3 焦燥

 通話を終えた梨乃はベッドの上で胡坐をかいて、しばらく考えこんだ。

 あの鬼島のようすはただごとではない。運営側はそれほどに秘密を死守したいのか。

 なんのために。


「喋ってないよ。約束したじゃん」


 それでも疑われていることを感じている。これ以上は動画の更新をするなということだろう。あっとみんなを驚かす。世間で話題になれば、フォロワーも増える。軽い気持ちだったのに。

 そもそもコンタクトを取ってきたのは鬼島の方だった。どこであたしのことを調べたんだろう。


 次第に疑念が湧きあがる。シャークファイトとはなにか。いったいどこの海で。大人たちはなにをしている。

 意識が海溝に引き摺りこまれたような感覚に包まれた。


「止めようよ。大丈夫だもん」


 それなのに警鐘が止まない。これまでの人生色々あった。友達とケンカをしたり、彼氏と別れた時。煙草が先生に見つかって、停学を食らったとき。それでも今回は人生では訪れたことがないような局面を迎えている。


 強張った指先でスマートフォンを操作する。今朝、編集した動画をもう一度だけ開くとにらみつけた。

 りのりんちゃんねるはその夜、アカウントごと削除された。



       ◇



 りのりんちゃんねるは新たなアカウントを得て再開された。もちろん投稿しているのは佐久間梨乃本人ではない。


「みんな。梨乃だよ、見て、かわいいでしょ水着。前に買ったヤツ」


 白のデザインフリルのビキニでデッキチェアーに寝そべっている。遠くには低く沈んだ夕陽、汽笛が聞こえた。おそらくどこかの船の上だろう。
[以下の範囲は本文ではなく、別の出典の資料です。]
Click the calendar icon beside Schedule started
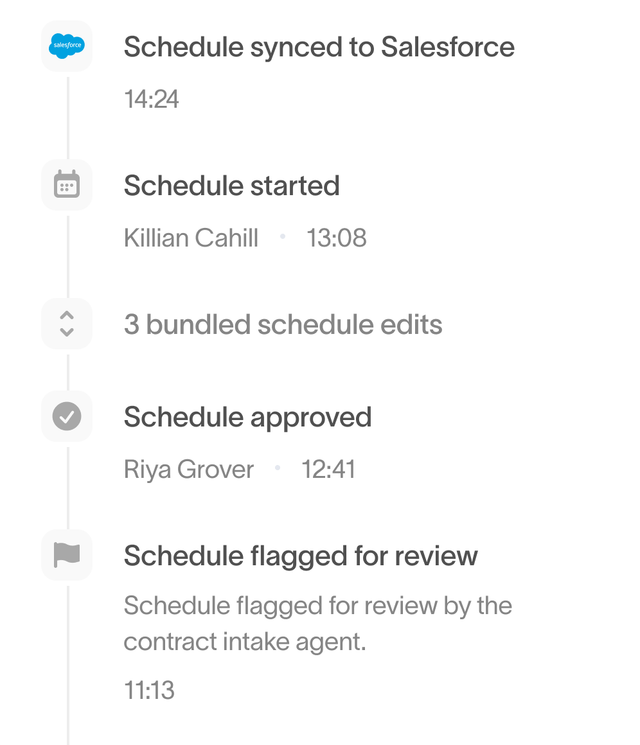The width and height of the screenshot is (640, 745). (x=67, y=185)
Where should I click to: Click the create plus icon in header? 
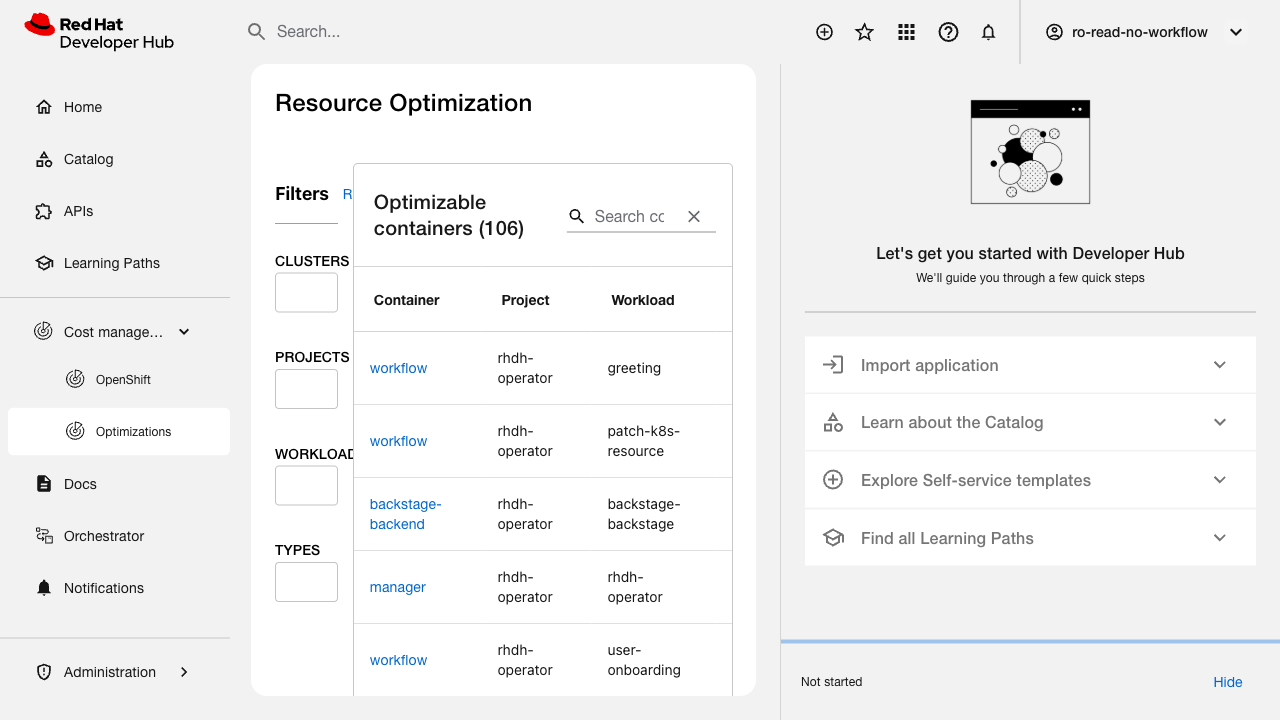[824, 32]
「学校さ、辞めてきちゃった。しばらく留学することになるから、行けないし。友達とね、会えなくなるのはつらいけどさ。あたし自活するって決めたじゃん」


 そういって自慢のボディを張った。小麦色の健康的な肌が夕陽に輝いている。


「ごめんね。ちょっと食傷気味。この言葉知ってたんだって思ったでしょ。お父さんが仕事でよくいってたんだ。たぶん急にいなくなってみんな心配してるけどさ……」




「佐久間さん!佐久間梨乃さん! 警察です」

「梨乃! 梨乃、返事して」


 浅井刑事と母親はけたたましくドアをノックした。

 返事はない。大家に解錠してもらうと部屋に踏みこんだ。


 ルームフレグランスのきつい、ピンクを基調とした女の子らしい部屋に、動画を撮影する設備が一式揃っている。白いエナメルの座卓の上にノートパソコンがあって、起動したままだった。
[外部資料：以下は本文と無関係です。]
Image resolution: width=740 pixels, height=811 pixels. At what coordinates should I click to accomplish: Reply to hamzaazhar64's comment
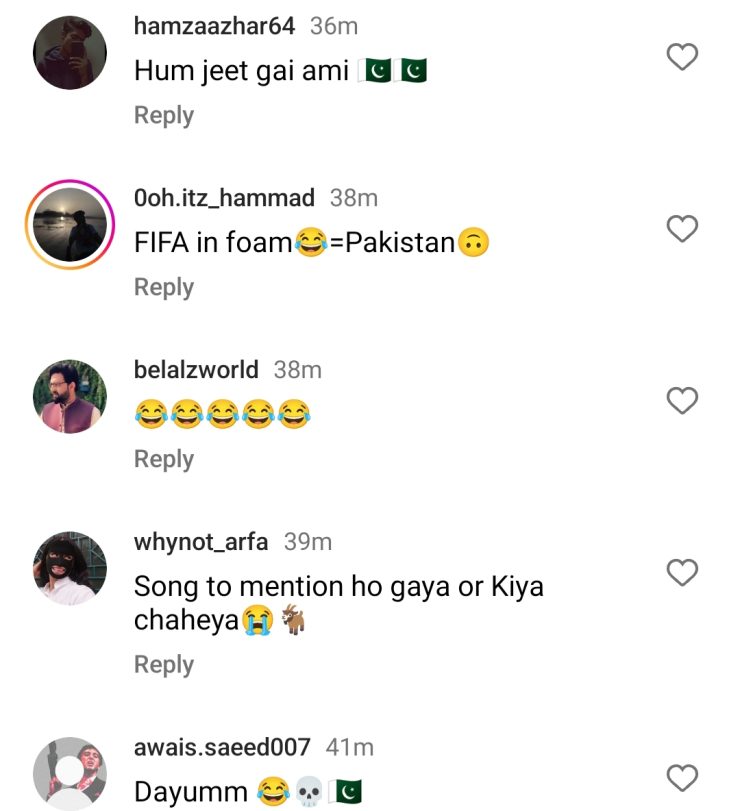tap(164, 115)
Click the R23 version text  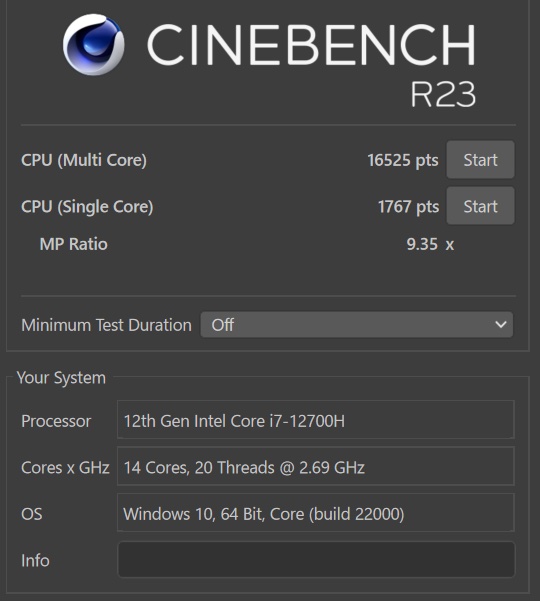pos(443,94)
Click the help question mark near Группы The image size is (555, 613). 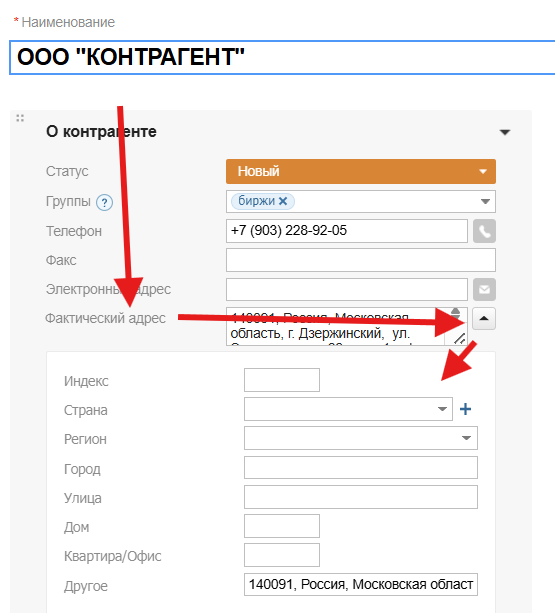(104, 203)
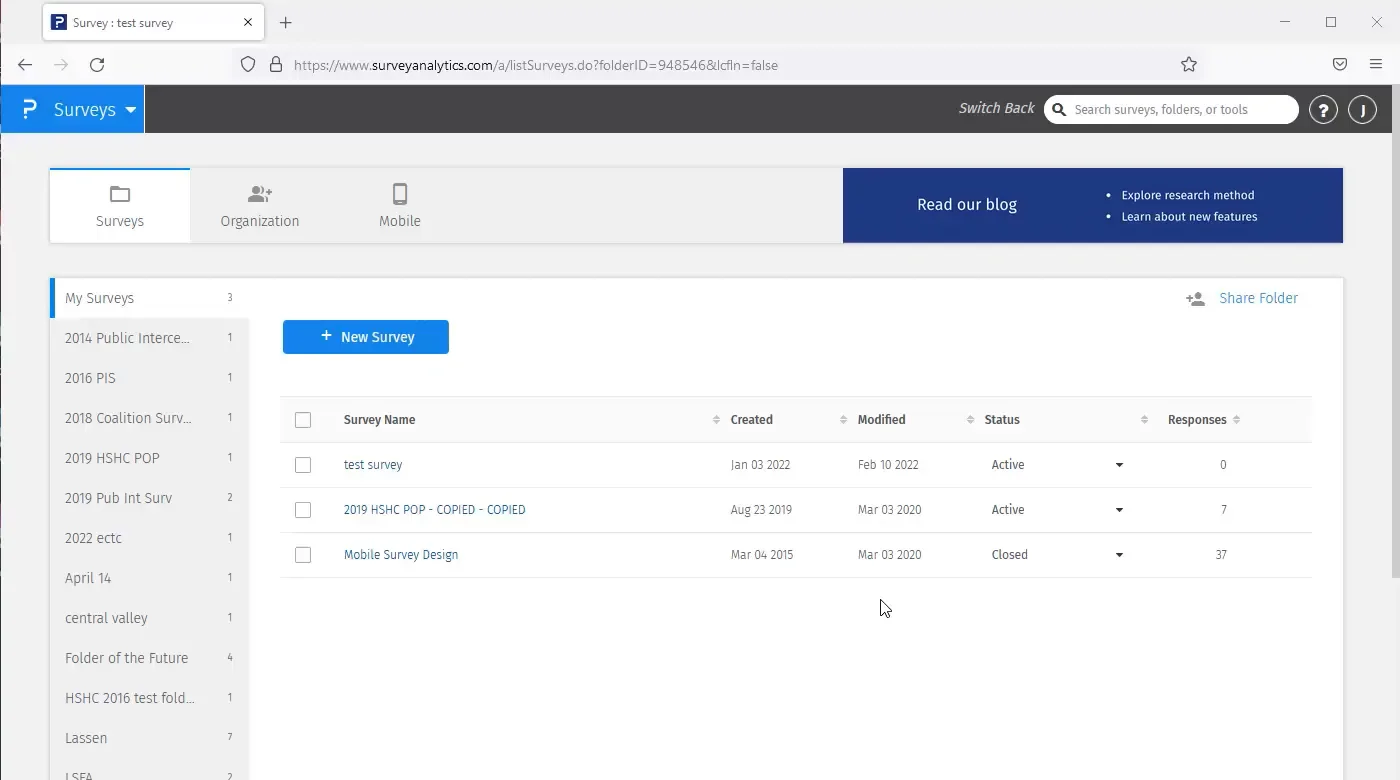Click the QuestionPro logo icon
Image resolution: width=1400 pixels, height=780 pixels.
click(29, 109)
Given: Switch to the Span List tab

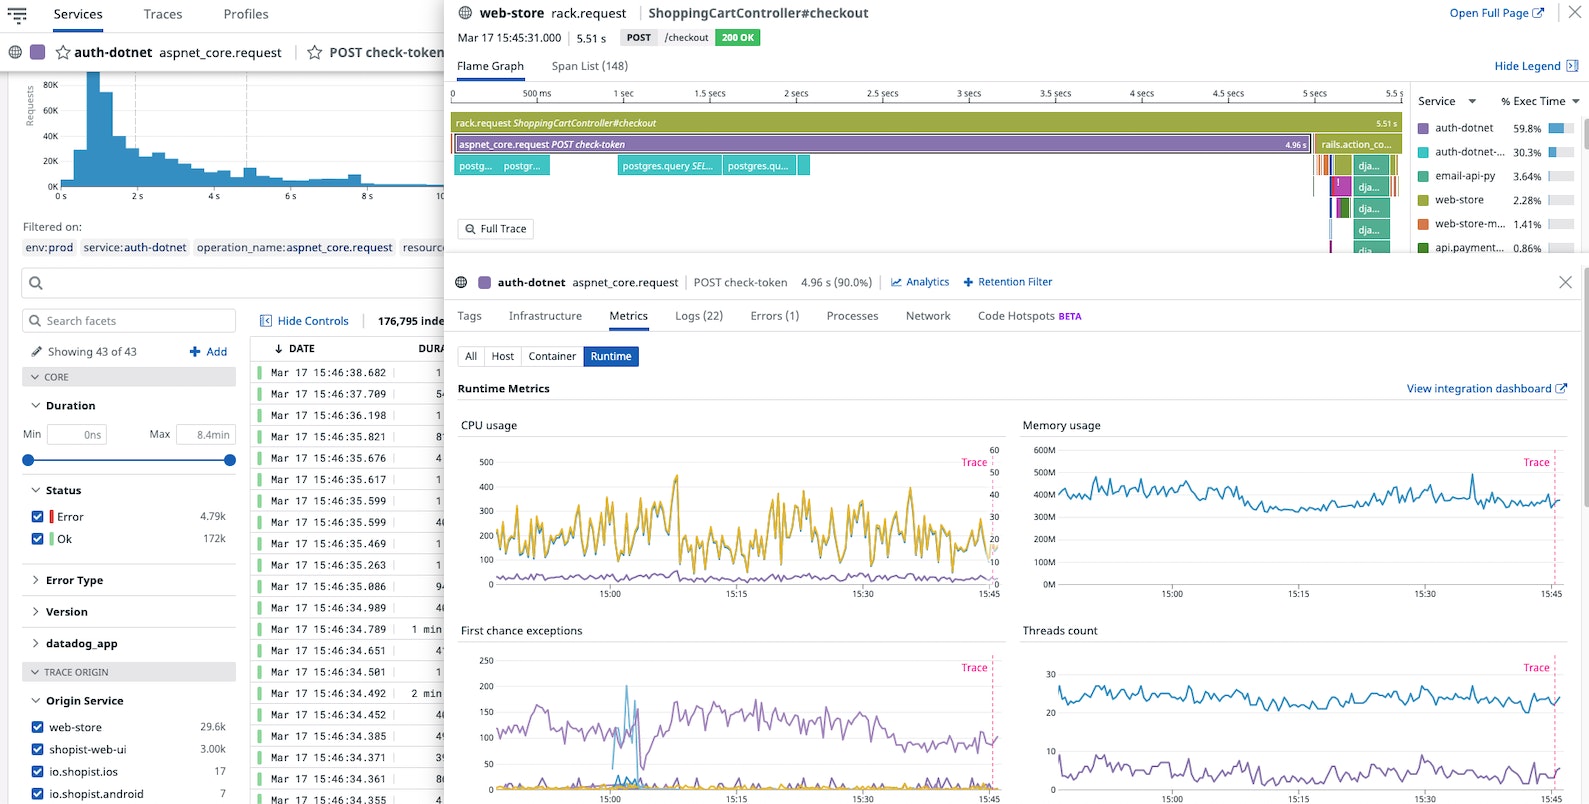Looking at the screenshot, I should [589, 66].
 Freeの投稿画面、これまでの被害者と状況が同じだった。

 浅井は血の気が静かに引いていくのを感じた。


「くそっ、遅かったか」


 一緒にやってきたレイチェルはむせび泣いた。学校を無断で休み続けていることに違和を感じて、警察に駆けこんだのが彼女だった。


「動画送ってきてからも普通に学校きてたし、みんなウソ告知やってるし。遊びだと思って」


 梨乃から送られてきた鬼島という男に言及した動画。編集したけどFreeで流すなと忠告されたから、万が一のために預けると送られてきたものだった。


「番号変えて黙ってるし。あたし馬鹿にしたから、キレられたと思ってつるむのやめたんです。そしたら急にいなくなるし」


 涙をぬぐい、懸命に警察に話す。母親も参っているようすだった。

 パソコンに触れると、動画を確認した。どこかの海で撮影されたものだろう。白い水着姿で夕陽に照らされている。


 この臨場感――


 浅井は口元を手で覆い、思考した。